EXERCISE INSTRUCTIONS
Look through the entries below and show every line containing the word "agent".

Collected data

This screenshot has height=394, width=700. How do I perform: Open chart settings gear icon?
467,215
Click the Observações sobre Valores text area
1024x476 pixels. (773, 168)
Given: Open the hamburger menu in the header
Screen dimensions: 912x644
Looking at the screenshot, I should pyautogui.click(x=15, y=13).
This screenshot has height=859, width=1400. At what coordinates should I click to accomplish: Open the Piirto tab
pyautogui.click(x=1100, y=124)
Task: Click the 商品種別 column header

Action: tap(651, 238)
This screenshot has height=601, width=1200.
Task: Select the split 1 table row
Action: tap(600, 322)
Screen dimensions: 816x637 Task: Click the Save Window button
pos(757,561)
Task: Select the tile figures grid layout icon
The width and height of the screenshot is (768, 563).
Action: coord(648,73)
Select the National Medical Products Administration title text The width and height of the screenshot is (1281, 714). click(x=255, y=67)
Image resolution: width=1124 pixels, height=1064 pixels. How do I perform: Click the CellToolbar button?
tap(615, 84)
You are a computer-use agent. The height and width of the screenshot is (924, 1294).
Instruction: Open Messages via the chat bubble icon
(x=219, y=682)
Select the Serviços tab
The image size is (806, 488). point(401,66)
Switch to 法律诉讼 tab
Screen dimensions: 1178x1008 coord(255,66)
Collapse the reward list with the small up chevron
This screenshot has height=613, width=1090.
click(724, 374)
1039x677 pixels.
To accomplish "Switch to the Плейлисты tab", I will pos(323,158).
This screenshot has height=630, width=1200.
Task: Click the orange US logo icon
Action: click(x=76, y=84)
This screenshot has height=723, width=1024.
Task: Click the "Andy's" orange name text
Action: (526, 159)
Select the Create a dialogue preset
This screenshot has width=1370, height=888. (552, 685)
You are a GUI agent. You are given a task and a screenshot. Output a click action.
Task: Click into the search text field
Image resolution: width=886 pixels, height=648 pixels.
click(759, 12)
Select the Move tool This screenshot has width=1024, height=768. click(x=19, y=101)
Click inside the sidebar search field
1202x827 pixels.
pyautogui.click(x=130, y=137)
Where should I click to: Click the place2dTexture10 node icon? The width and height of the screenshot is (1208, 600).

TASK SOLUTION
You are a computer-use agent. The height and width of the screenshot is (924, 1294).
You are a GUI agent. You are given a task and a screenshot. Output a click action.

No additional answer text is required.